REQUIREMENT. Pick every line out of the entries below that has the string "Task", and copy it.

SUPPLIED MATERIAL.
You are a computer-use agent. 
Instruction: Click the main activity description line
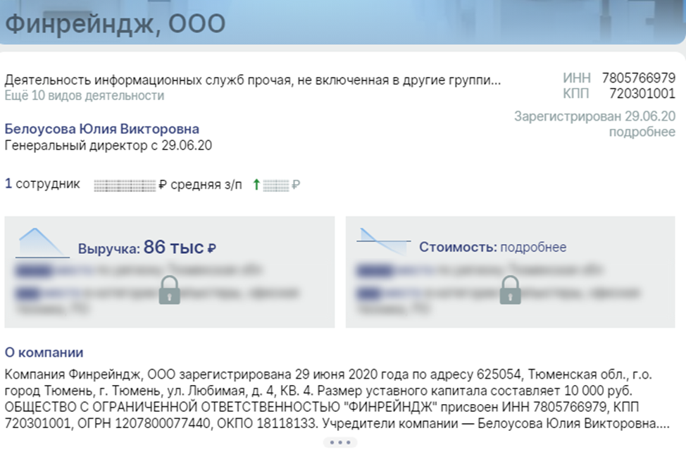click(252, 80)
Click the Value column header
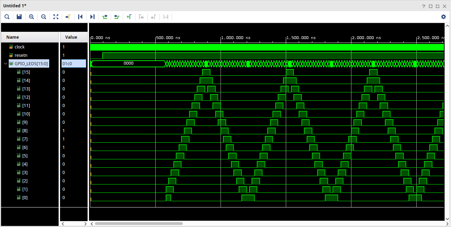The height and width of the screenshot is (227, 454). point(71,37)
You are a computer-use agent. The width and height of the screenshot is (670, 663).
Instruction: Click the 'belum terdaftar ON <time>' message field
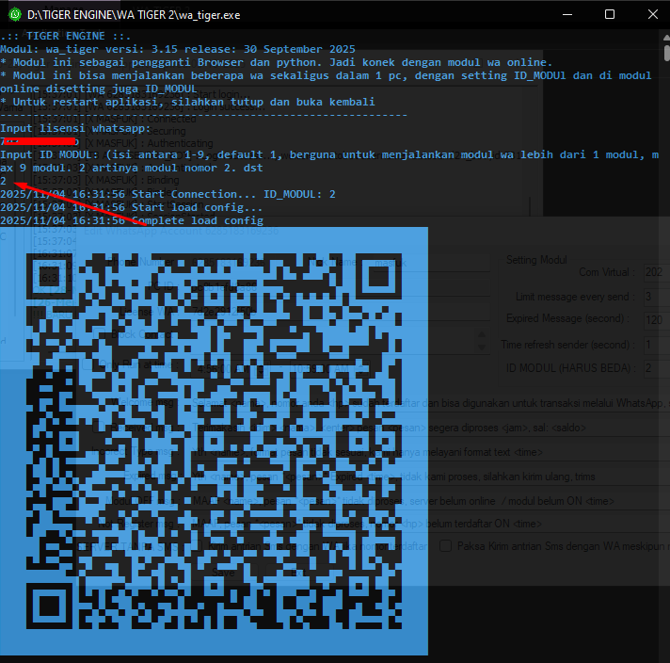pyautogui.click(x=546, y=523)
...
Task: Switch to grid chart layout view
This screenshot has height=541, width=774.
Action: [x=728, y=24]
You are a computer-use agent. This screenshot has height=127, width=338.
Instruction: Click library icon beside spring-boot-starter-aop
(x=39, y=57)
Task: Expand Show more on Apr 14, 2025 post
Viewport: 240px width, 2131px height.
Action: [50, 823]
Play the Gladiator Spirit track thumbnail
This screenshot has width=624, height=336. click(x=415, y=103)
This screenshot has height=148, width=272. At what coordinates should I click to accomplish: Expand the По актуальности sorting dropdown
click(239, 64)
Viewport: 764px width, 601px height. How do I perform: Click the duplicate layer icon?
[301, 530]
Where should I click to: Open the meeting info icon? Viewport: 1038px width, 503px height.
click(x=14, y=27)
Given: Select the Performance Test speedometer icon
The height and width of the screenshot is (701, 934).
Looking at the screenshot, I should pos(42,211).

ANSWER TO THIS PROBLEM.
Task: Switch to grid chart layout view
Task: Expand Show more on Apr 14, 2025 post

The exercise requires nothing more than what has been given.